In South America, and particularly in Peru, feminists were mainly identified with this

political stand. As mentioned in chapter one, the contemporary feminist movement

had its origin in the association of women disenchanted with the left-wing militancy.

In the 1980s the political strategy was to work with the poorest sector of the

population and there was a great faith in the popular movement mainly in the women's

neighbouring organisation and in the unions. In relation to domestic violence there

was an overt challenge to the official legal system and a preference to develop

'paralegal' resources and solidary networks to process women’s demands There was,

for instance, a tacit refusal to work with the police which was dismissed as being a

repressive and patriarchal organisation par excellence. If the legal system had to be

tackled through the individual cases, a great display of social and political pressure

was deemed necessary to assure any acceptable result within the official legal system.

A successful strategy was considered to be that which managed the best practical

formality of a judicial decision4. From 1990 onwards, a switch to a more liberal

approach to the legal system is noticeable.

1.2.2 Radical feminists.-

Catherine MacKinnon (1982, 1987, 1989) is considered the main exponent of this

approach In her analysis, the paradigm of production is displaced by the paradigm of

reproduction (Behabib and Cornell 1987:1-2). Particularly, in her early works there

existed an effort to compare the category of class to gender. MacKinnon (1982:515)

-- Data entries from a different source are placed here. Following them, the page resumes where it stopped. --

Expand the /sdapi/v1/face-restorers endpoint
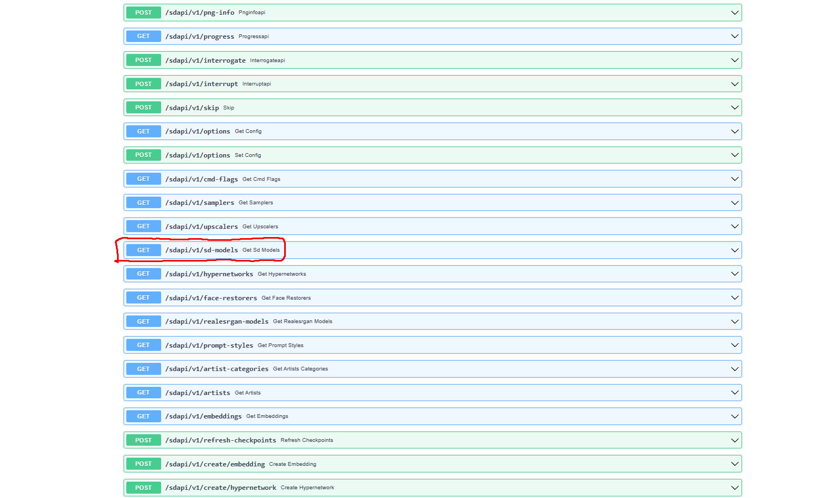[734, 297]
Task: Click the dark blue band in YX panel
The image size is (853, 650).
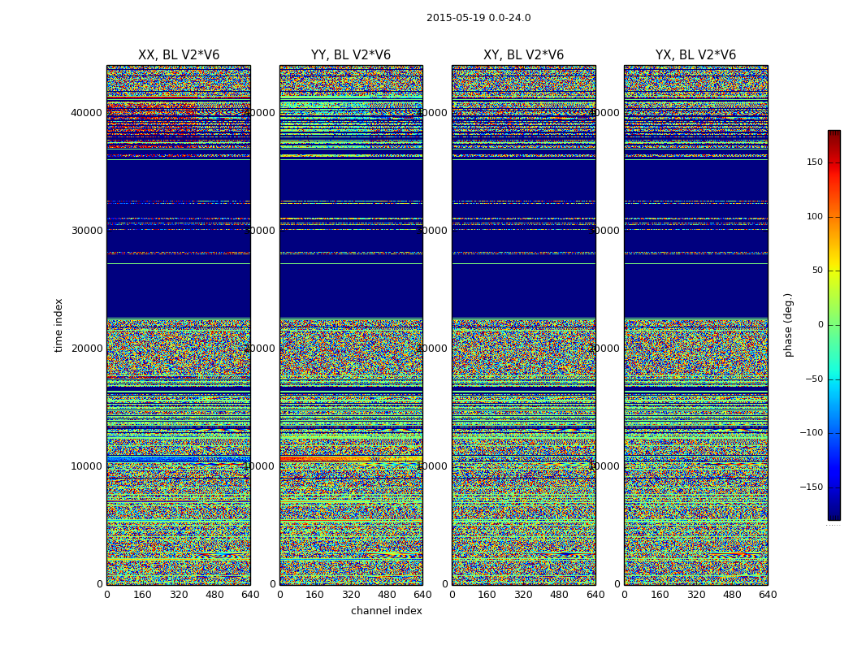Action: (695, 284)
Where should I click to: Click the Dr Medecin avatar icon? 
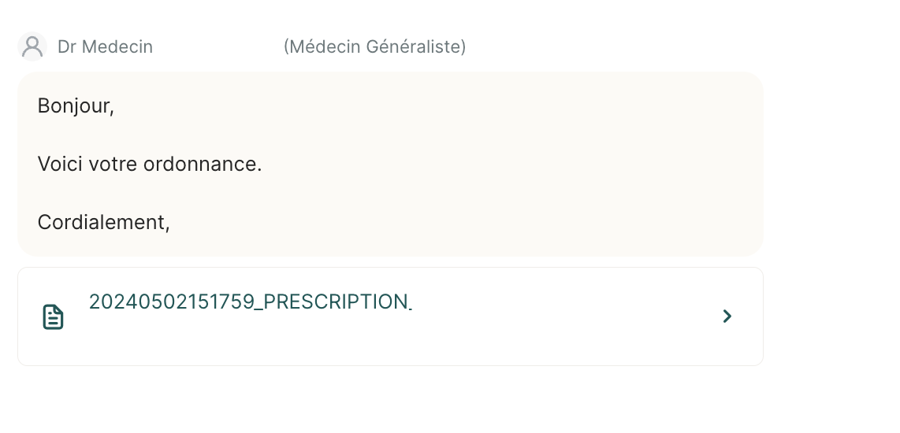pyautogui.click(x=32, y=46)
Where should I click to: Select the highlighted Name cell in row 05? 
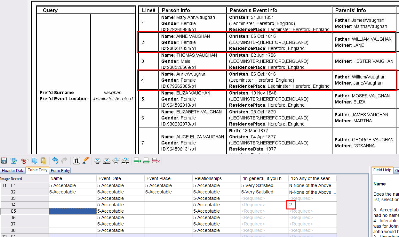coord(73,211)
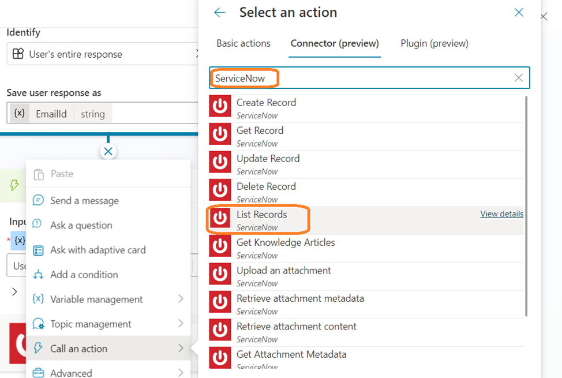This screenshot has height=378, width=562.
Task: Switch to the Plugin (preview) tab
Action: tap(434, 43)
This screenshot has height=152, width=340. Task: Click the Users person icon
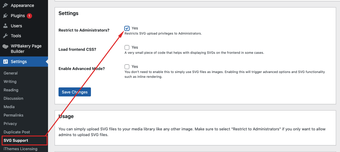(x=5, y=26)
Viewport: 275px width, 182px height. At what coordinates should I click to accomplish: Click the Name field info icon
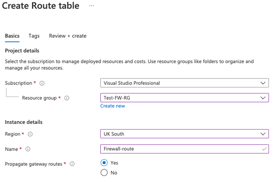pyautogui.click(x=28, y=149)
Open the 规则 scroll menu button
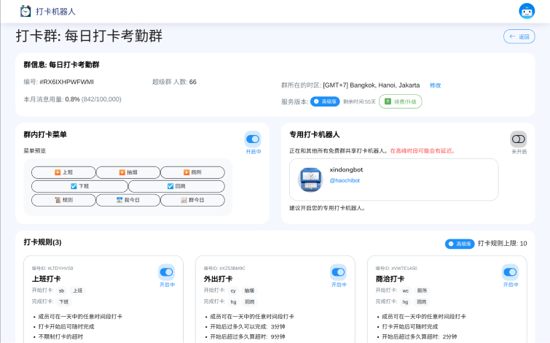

comments: 'sexuality is to feminism, what work is to Marxism’, both constructed,

universal and expropriated social activities.

In relation to law, MacKinnon agrees that the contents of modem law are male but

also, and more importantly, that the whole rationality of modem law is male. In this

sense there is a questioning of the law itself -as a social institution- which does not

appear in the liberal perspective. Law is created and reproduced in the male dominated

social order. Its assigned characteristics: equality, neutrality and objectivity are indeed

masculine aspirations, consequently, to insist on being treated equally under the law is

to 'insist on being judged by the values o f masculinity’ (Smart 1992:32).

MacKinnon’s proposals are considered a ‘dramatic shift’ in the feminist legal

perspective of the eighties on Western feminism. Naffine and Owens (1997:4-5)

highlighted that she was one of the first to reveal that the category of woman was

socially constructed, and was constructed by men, this is the 'social woman' but

especially the 'legal woman' was all that men thought she was. In relation to gender

violence, she has emphasised that every expression of male violence is an exercise of

power. Her writing on rape particularly caused much impact. MacKinnon has also

influenced the feminists to challenge the ‘positivist paradigm’ when studying gender

violence. Objectivity is a male subjectivity. ‘Scientific methods’ separate ‘abstract

concepts’ from the experiences of the social world pretending ‘neutrality’ that simply

means ignoring the perspective of the protagonists: women (Yllo 1998:36). In this

sense, a woman researcher, does not have to be ‘impartial’, but deeply aware of

women’s concern because that condition is inseparable from her own reality. Yllo

(1988:42) adds:

‘For us, wife abuse is not part of the separate, observable, empirical world “out there”. Its existence is intimately connected to our own status as women, whether we have personally been victimized or not’

MacKinnon and her followers have been criticised for reducing all women to a single

category of ‘woman’, -the essential woman-, and for narrowing the understanding of

women's oppression under patriarchy in women’s use and abuse as sexual bodies

(Naffine and Owens 1997:5). There is not just one category of ‘woman’ but also there

is not just one category of ‘man’ and law can be a site of oppression for poor men as it

is for 'subordinated' women, that is, law is not just male but it is also capitalist,

Western, racist amongst others biases.